Best Practices for Charitable Sales

Earlier this summer, Laura Daluga, AIFD, spoke about cause marketing at the Canadian Florist Business Forum. “People like to help others and they like to support businesses that do the same,” she told the crowd.

The heart wrenching photos and stories from Texas speak to millions of people — likely including you and your customers. If you’d like to do something at your shop to benefit Harvey victims, take note of Daluga’s best practices.

You could ask for donations at checkout, but that’s what scores of grocery stores, pharmacies and big brands are doing. For me, that’s a bit uncomfortable, because I feel lousy saying no, but, alas, I can’t afford to donate during every shopping trip.

Another option would be to create a special arrangement that benefits the cause. Daluga told CFBF attendees about a design her shop (Department of Floristry) offered to raise money for people affected by the water crisis in Flint, Michigan. It featured blue orchids and was shaped to resemble a water droplet.
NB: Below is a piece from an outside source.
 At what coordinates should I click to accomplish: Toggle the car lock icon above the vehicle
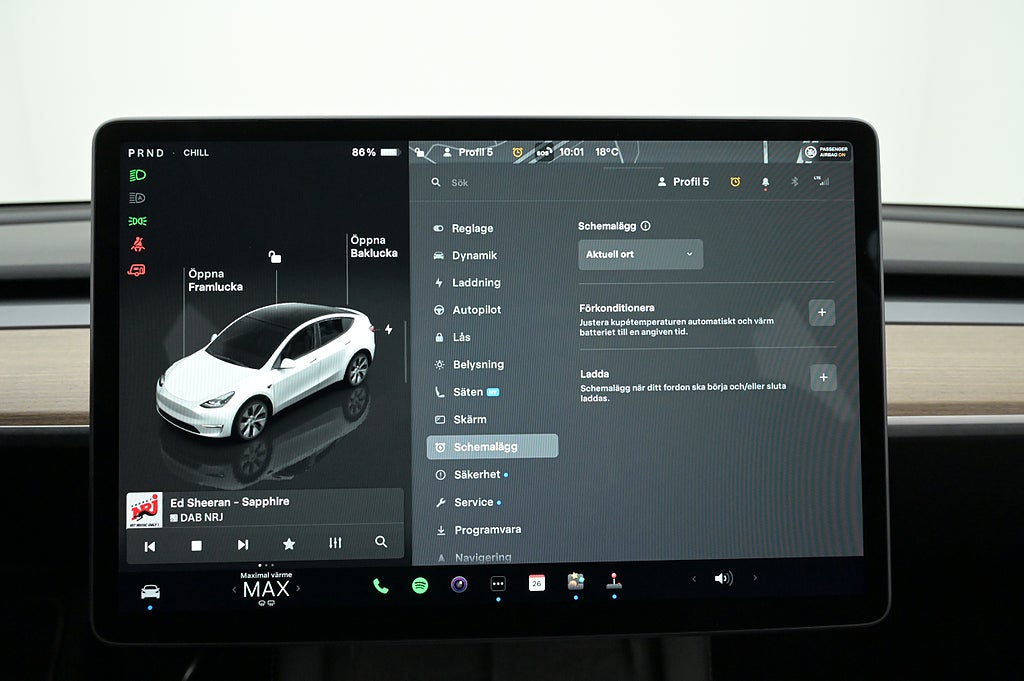tap(275, 257)
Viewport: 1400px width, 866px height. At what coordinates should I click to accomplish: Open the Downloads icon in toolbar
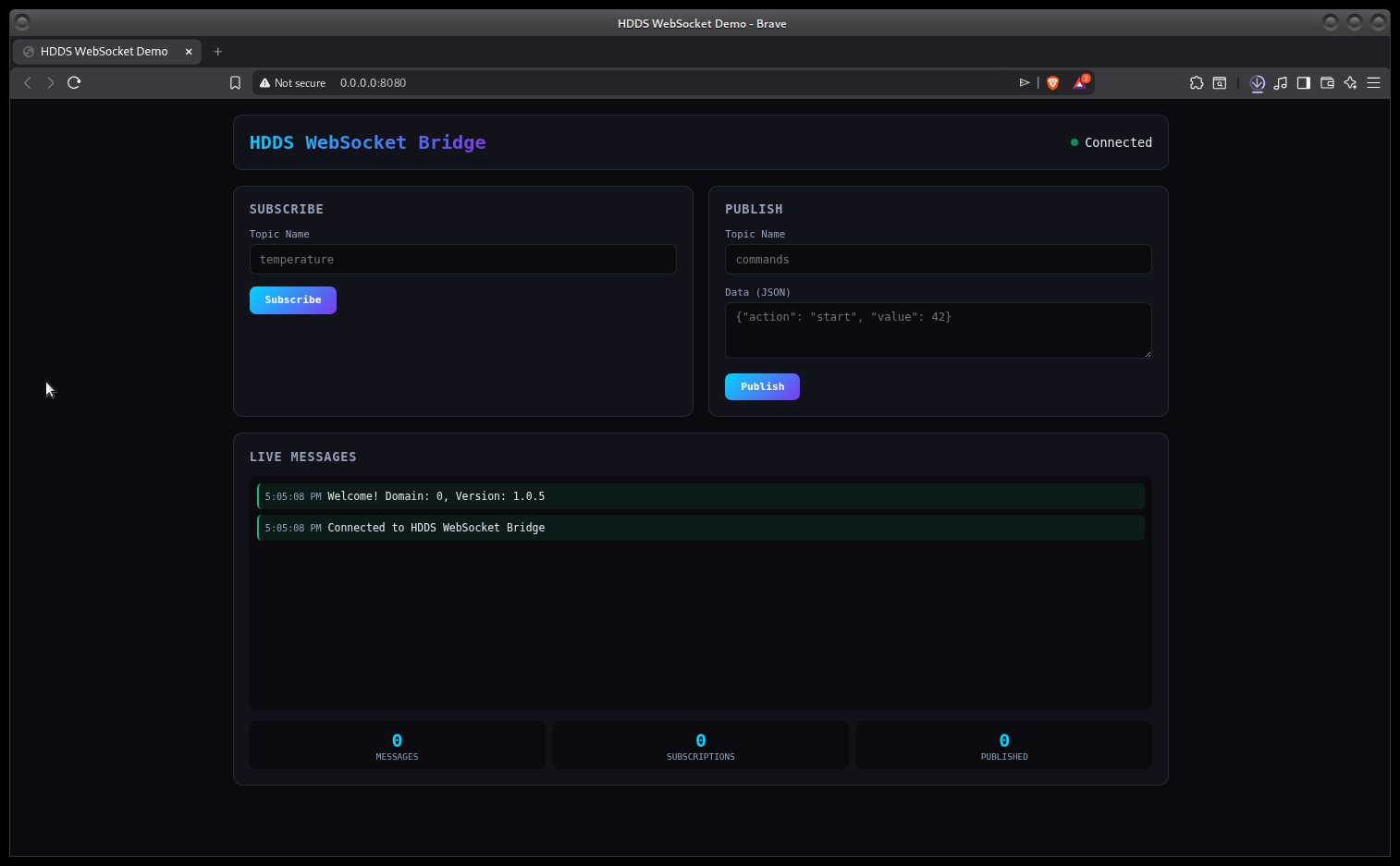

Her guidelines for cause marketing:

-pick a non-divisive cause that resonates with your community

-offer something that ties into your cause

-be transparent about how you’re contributing to your cause

Kati Mac Floral Design in West Chester, Pennsylvania is following Daluga’s advice by selling yellow roses (the state flower of Texas) and donating $5 from each to charities benefitting Texans in need. On social media, the shop listed five charities and said customers could request which one they’d like to earmark their donations to.

Is your shop doing anything special to benefit Hurricane Harvey victims? Tell us about it.